→ **PROBLEM TO WORK ON**: Render the rows between the line containing "Click the M00022" and the line containing "[x=483, y=254]", inclusive, as a numbered list with blank lines omitted.

→ **DATA SHOWN**:

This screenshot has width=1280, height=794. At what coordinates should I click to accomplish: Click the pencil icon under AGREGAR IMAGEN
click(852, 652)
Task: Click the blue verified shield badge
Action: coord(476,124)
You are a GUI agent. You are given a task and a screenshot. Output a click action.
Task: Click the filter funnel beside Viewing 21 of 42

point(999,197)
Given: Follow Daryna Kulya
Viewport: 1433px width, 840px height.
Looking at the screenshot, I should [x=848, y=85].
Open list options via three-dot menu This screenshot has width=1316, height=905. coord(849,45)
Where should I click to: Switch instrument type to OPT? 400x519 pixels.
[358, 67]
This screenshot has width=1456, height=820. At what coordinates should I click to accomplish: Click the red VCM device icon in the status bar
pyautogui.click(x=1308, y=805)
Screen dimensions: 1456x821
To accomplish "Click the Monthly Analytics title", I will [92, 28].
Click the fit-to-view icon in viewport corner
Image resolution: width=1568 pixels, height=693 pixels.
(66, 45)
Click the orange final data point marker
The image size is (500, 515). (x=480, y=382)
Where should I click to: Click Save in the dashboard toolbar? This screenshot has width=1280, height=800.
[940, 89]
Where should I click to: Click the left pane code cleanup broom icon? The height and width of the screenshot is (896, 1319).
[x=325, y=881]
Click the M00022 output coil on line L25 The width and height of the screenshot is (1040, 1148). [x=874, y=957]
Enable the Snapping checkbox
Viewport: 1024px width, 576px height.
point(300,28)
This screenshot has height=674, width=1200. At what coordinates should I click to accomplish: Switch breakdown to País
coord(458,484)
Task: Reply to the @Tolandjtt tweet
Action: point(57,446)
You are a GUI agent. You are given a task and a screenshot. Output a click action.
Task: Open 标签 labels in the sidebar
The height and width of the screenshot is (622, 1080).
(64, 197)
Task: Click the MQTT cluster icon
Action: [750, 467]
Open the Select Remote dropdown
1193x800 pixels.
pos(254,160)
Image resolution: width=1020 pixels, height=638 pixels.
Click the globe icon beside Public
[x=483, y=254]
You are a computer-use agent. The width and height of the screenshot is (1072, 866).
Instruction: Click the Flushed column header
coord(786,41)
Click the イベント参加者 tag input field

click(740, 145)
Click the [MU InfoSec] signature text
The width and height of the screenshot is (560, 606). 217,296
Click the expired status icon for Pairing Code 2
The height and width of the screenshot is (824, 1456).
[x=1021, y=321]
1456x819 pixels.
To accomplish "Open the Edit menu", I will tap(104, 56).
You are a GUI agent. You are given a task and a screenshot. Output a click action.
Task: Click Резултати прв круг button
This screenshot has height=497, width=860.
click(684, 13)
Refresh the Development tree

→ **RESPONSE TO THE TASK**:
1. Click the M00022 output coil on line L25 The width and height of the screenshot is (1040, 1148). [x=874, y=957]
2. Enable the Snapping checkbox
3. Viewport: 1024px width, 576px height.
4. point(300,28)
5. This screenshot has height=674, width=1200. At what coordinates should I click to accomplish: Switch breakdown to País
6. coord(458,484)
7. Task: Reply to the @Tolandjtt tweet
8. Action: point(57,446)
9. You are a GUI agent. You are given a task and a screenshot. Output a click action.
10. Task: Open 标签 labels in the sidebar
11. The height and width of the screenshot is (622, 1080).
12. (64, 197)
13. Task: Click the MQTT cluster icon
14. Action: [750, 467]
15. Open the Select Remote dropdown
16. 1193x800 pixels.
17. pos(254,160)
18. Image resolution: width=1020 pixels, height=638 pixels.
19. Click the globe icon beside Public
20. [x=483, y=254]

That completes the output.